Supplied data -
------

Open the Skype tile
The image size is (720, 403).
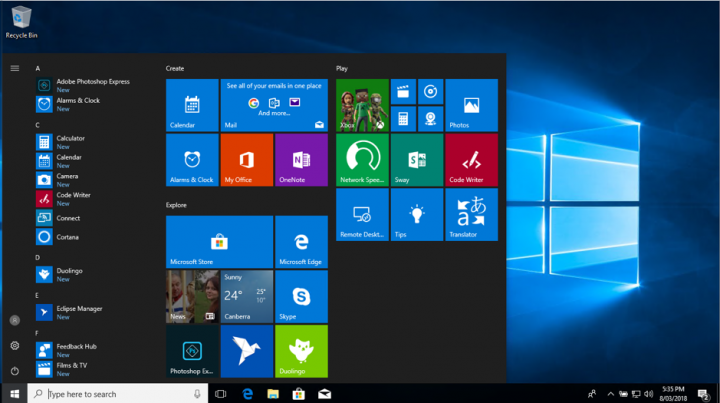point(301,296)
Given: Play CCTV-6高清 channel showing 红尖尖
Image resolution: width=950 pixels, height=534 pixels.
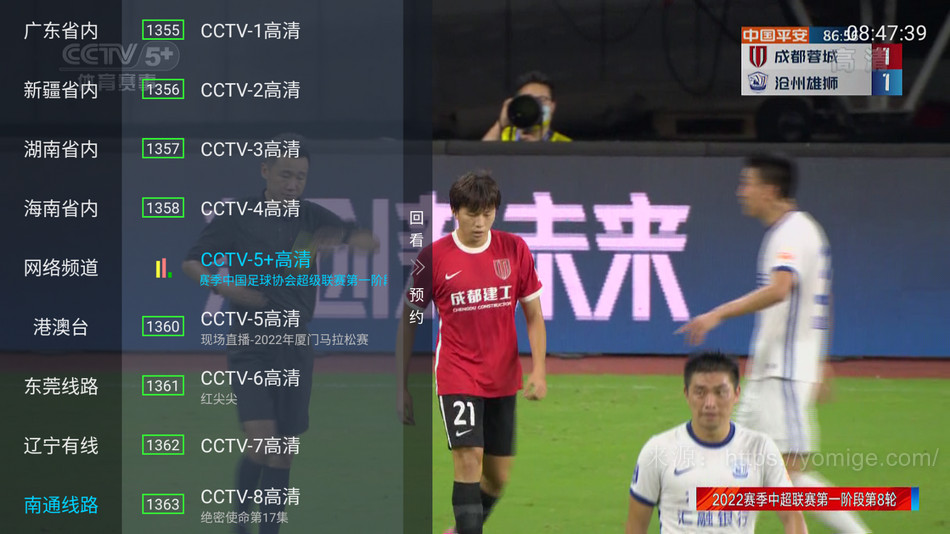Looking at the screenshot, I should 250,386.
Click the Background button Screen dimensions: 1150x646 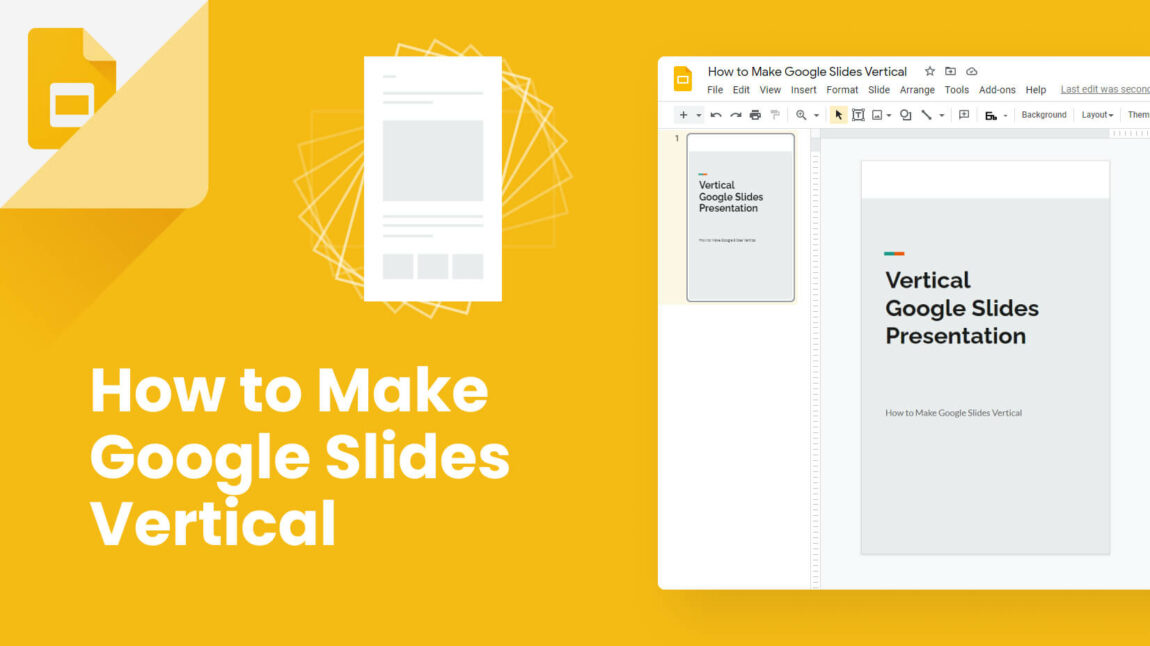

------

Assignment - An exact copy of the records is required. Pictures do not belong in it.

Response area -
Open the Skype tile
The image size is (720, 403).
point(301,296)
Given: Play CCTV-6高清 channel showing 红尖尖
Image resolution: width=950 pixels, height=534 pixels.
Looking at the screenshot, I should 250,386.
Click the Background button Screen dimensions: 1150x646 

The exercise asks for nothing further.